### DATASET CONTENT ###

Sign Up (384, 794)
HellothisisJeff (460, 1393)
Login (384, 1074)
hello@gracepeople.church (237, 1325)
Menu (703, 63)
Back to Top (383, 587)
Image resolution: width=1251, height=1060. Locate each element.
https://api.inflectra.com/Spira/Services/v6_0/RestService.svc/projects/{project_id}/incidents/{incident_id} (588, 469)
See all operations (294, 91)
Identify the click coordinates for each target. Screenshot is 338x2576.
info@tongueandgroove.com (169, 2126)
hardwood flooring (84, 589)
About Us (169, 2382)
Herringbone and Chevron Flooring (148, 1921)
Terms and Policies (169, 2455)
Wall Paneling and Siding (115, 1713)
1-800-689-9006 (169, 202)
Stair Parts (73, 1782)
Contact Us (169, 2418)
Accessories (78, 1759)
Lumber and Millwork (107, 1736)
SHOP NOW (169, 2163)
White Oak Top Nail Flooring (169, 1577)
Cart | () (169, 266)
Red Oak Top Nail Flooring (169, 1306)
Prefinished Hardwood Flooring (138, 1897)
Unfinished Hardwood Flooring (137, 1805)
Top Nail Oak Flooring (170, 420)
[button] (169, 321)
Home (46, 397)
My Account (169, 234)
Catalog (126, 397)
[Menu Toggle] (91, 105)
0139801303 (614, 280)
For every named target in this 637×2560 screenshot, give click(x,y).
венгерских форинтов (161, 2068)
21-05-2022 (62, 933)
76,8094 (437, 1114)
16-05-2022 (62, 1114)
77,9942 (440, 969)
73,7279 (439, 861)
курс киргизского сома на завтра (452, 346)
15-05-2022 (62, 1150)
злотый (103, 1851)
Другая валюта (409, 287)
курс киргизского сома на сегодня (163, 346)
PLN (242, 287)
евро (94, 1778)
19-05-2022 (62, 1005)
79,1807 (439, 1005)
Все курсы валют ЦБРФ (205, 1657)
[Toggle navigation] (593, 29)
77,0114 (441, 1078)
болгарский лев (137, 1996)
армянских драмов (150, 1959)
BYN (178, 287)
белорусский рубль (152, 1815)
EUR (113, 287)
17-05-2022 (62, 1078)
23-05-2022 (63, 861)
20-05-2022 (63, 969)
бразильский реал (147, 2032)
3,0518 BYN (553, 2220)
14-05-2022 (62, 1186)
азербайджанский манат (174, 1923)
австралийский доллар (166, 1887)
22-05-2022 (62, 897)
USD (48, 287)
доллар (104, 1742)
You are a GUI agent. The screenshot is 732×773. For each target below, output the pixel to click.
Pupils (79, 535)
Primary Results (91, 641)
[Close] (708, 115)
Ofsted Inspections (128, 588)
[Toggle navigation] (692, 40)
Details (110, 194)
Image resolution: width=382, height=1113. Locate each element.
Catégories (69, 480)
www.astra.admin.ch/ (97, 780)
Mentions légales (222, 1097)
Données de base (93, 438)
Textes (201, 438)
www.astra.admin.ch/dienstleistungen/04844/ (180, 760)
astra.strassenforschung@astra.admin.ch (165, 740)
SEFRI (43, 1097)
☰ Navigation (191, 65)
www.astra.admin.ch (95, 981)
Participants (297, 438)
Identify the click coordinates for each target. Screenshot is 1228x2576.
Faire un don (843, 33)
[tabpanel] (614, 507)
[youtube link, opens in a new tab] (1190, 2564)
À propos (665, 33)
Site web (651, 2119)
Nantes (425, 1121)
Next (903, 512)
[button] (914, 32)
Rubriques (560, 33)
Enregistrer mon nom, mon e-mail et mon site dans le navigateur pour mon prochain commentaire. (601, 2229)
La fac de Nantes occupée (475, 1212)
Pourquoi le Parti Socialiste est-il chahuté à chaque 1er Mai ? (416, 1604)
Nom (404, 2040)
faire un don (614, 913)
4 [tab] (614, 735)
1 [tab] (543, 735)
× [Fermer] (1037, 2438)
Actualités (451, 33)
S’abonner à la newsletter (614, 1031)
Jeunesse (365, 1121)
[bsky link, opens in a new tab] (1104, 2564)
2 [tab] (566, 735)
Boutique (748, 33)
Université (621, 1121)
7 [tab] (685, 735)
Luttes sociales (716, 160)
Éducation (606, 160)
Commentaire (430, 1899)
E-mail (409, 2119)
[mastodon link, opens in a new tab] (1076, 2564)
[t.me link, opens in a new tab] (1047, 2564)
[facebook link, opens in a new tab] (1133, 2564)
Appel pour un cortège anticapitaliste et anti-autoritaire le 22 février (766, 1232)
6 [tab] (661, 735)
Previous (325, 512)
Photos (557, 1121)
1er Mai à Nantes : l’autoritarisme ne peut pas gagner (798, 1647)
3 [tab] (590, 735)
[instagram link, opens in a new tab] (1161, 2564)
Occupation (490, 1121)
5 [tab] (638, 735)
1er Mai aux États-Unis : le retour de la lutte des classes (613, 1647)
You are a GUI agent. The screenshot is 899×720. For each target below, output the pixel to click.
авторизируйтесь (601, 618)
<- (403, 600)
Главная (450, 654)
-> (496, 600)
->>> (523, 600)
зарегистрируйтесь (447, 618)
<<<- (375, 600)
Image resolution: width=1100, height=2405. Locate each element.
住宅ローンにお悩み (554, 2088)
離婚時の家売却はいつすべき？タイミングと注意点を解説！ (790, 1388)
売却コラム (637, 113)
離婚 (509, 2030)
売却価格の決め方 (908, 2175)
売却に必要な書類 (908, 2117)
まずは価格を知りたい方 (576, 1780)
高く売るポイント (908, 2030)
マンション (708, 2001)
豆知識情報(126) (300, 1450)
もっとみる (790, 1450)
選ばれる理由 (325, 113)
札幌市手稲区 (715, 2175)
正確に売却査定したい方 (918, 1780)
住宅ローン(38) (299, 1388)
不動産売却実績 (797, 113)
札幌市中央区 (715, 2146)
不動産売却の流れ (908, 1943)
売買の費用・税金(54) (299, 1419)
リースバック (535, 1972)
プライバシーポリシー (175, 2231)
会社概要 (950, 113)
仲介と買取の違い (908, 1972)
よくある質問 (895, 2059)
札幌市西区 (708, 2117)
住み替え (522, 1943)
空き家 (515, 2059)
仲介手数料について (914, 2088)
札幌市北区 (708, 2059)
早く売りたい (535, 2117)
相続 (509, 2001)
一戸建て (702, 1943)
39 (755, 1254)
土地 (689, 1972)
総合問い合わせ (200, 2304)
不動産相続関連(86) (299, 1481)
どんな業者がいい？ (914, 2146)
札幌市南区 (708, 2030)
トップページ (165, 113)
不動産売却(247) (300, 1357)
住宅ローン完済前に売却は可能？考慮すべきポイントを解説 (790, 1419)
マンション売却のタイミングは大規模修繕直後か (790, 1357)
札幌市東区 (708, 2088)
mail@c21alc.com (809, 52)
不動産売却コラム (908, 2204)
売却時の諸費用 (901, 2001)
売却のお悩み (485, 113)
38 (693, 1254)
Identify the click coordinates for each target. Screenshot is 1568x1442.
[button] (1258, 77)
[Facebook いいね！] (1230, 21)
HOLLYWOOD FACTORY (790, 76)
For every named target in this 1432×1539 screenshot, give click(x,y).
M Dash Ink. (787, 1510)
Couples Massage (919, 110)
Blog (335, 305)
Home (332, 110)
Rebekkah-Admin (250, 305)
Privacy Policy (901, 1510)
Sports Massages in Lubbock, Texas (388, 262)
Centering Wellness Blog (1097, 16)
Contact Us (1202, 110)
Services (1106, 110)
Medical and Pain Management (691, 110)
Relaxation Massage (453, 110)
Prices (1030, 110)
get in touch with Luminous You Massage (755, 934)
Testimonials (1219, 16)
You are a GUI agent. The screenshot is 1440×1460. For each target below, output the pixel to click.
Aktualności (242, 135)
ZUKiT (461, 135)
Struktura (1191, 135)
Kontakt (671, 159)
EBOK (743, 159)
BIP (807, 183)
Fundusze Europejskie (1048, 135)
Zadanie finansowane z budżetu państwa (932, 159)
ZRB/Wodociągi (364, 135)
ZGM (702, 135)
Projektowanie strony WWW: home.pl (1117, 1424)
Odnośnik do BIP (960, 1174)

###

- **YOUR OBJECTIVE**:
Scale the coordinates in the rows from the line with "まずは価格を知りたい方 (576, 1780)" up to and including the line with "リースバック (535, 1972)" by 2.15, rounding each result to a whole number with halves rounded up. Write out only these rows, each with its text unchanged and its new coordinates.

- **EXERCISE RESPONSE**:
まずは価格を知りたい方 (1238, 3827)
高く売るポイント (1952, 4365)
マンション (1522, 4302)
豆知識情報(126) (645, 3118)
もっとみる (1699, 3118)
選ばれる理由 (699, 243)
札幌市手稲区 (1537, 4676)
正確に売却査定したい方 (1974, 3827)
住宅ローン(38) (643, 2984)
不動産売却実績 (1714, 243)
札幌市中央区 (1537, 4614)
不動産売却の流れ (1952, 4177)
売買の費用・税金(54) (643, 3051)
リースバック (1150, 4240)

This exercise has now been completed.